_Written exercise_. Count the lines in the records below that contain the word "living", with case counting, and give only the number.

········

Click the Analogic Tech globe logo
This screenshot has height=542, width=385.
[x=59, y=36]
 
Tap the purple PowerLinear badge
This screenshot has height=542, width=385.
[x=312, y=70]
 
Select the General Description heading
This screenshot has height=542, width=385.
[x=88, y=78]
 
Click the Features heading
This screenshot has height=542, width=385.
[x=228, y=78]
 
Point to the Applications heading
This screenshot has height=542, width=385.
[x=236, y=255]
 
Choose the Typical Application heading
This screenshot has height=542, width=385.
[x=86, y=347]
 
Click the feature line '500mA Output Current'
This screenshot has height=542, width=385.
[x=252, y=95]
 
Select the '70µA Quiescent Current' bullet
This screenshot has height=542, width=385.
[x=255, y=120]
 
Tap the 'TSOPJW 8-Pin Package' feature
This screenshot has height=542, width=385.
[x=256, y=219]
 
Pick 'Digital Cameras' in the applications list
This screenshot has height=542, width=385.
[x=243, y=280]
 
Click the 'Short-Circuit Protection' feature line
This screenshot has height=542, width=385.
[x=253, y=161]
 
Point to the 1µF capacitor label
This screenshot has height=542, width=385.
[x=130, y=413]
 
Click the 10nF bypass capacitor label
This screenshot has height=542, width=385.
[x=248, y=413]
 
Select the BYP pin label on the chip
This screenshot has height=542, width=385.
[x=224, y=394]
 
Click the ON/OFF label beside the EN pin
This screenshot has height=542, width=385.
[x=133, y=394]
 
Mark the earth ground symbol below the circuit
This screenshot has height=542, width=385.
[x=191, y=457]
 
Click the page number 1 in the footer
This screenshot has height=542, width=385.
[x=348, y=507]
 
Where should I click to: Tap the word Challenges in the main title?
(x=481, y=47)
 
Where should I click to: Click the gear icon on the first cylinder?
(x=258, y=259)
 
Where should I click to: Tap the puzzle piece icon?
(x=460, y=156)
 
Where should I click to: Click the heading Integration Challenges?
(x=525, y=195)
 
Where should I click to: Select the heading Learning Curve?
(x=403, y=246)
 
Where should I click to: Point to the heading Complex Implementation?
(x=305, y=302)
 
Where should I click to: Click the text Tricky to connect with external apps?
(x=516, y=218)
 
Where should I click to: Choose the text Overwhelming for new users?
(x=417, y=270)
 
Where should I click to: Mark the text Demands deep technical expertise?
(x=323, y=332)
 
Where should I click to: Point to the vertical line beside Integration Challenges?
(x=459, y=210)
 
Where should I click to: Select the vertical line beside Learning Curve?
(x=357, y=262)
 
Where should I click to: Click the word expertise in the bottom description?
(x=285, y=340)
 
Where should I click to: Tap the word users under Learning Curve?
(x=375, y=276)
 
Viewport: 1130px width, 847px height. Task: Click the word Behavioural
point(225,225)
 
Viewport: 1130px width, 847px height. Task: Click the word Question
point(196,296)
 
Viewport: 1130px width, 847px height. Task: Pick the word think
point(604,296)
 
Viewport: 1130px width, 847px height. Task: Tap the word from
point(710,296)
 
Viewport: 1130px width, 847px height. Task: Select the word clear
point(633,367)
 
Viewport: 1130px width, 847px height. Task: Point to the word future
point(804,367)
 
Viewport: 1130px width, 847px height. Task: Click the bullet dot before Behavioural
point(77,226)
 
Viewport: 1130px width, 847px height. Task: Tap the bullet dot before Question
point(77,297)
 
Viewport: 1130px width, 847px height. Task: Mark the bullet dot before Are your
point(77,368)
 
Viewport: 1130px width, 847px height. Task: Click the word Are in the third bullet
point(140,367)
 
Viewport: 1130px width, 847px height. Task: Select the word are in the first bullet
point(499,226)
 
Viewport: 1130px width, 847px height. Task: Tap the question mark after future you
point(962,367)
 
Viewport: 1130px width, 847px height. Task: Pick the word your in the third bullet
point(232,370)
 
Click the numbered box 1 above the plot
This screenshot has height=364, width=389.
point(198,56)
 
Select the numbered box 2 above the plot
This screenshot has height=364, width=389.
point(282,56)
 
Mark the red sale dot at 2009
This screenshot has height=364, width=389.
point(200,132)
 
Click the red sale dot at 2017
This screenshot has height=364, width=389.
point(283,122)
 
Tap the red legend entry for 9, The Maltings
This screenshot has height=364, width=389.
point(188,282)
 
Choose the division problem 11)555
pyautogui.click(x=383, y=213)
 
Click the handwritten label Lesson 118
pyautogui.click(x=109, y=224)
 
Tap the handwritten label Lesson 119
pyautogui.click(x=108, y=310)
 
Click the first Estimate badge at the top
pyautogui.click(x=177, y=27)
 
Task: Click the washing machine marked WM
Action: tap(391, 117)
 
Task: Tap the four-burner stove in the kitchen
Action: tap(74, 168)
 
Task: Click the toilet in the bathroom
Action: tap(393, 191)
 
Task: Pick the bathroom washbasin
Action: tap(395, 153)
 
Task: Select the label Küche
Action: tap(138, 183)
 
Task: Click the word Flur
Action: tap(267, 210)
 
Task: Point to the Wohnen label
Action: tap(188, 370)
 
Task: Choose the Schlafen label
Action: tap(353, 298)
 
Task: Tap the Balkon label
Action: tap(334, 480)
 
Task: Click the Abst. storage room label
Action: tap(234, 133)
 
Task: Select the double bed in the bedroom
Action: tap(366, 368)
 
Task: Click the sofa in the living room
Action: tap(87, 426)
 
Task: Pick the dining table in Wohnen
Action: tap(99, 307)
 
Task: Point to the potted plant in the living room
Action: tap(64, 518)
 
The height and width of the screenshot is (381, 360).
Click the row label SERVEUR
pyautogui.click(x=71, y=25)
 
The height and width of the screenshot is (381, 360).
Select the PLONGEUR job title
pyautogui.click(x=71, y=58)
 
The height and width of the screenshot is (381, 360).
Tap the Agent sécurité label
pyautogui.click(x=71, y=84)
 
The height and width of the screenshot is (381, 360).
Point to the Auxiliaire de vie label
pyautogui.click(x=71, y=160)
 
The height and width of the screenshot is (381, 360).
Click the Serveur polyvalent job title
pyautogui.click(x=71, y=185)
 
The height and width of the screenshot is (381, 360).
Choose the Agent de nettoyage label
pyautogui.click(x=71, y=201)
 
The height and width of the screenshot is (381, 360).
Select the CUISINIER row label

········

_Expected output_. 2